Institutional Research and Assessment team photo

Executive Strategy and Planning was created just over two years ago by President Clark Gilbert. One of the charges of this group is to better manage the ever-growing amount of data collected at BYU-Idaho. If departments or offices on campus need data, Executive Strategy and Planning is the place to receive help. The university is fortunate to have skilled research and data professionals.

Former Managing Director of Institutional Research and Assessment Scott Bergstrom was replaced by Ben Fryar earlier this year. Fryar was leading the Online and Pathway Research organization, which merged with Institutional Research and Assessment as one team. In addition, a new Data and Analysis Services Department has been formed with Roy Sleight as director. This team reports through Aaron Sanns, managing director of Institutional Planning.

These areas are charged with centralizing institutional data and research. Dedicated resources have been established to serve campus departments, the online organization, and BYU-Pathway Worldwide.

“We are trying to keep the best of both worlds. We are centralizing under individual directors, but we are keeping people dedicated and embedded in individual organizations. That way we always have people who understand how a particular organization works and can also ensure that prioritized needs are met in a timely manner,” Sanns said.

“We had several goals in making these changes, the most important being to better coordinate data and research efforts across the university. With two research shops, there was too much duplication, too many inefficiencies, and too many surprises. It’s going to take some time, but I feel like these changes set us on a path to a much better place in the long run,” Fryar said.

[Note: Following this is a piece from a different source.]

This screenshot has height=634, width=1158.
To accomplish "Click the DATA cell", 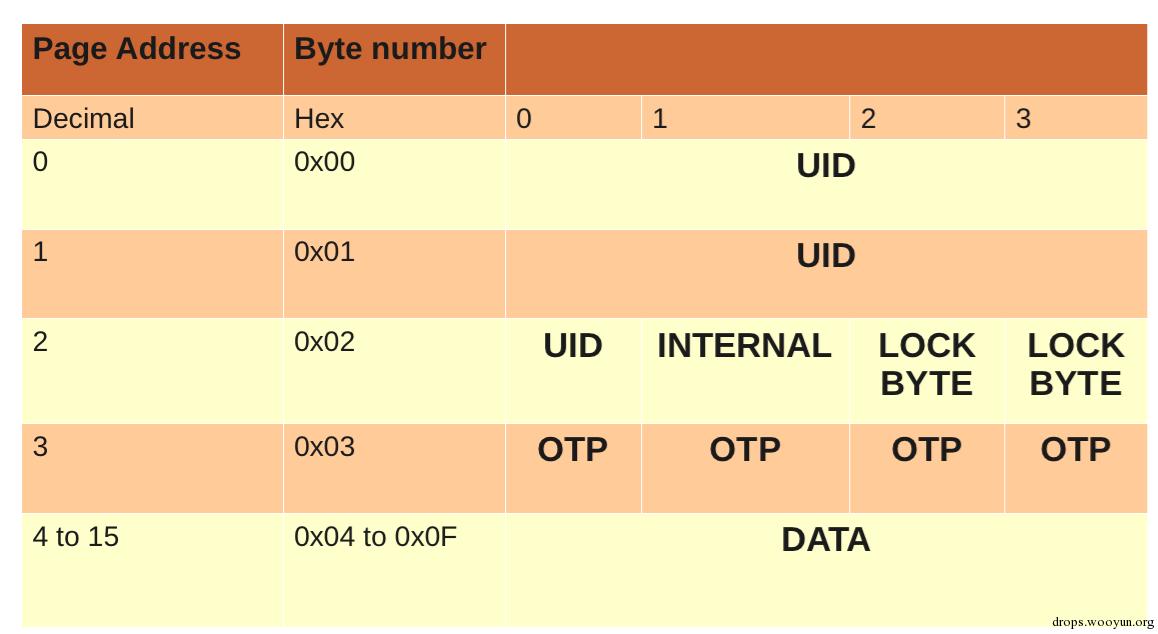I will (x=825, y=540).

Changes will be taking place over the coming months as new positions are filled, processes are refined, and infrastructure is developed to make for better access to data.

The newly organized areas ensure reports have been properly coordinated and vetted before they are presented. This helps to fill unforeseen holes, especially when that data may influence other campus organizations or outside entities.

Prioritizing and coordinating all the needs can be a big challenge.

“Our approach is to make visible the resources available to each area, and then those areas set their own priorities within the resource constraints. An exchange team has been set up, which looks across all projects to see where we need to address overlaps,” Fryar said.

These changes show promise for the future of data at BYU-Idaho as efficiencies are picked up, and as the university takes on a higher-level vision of consolidation and concentration.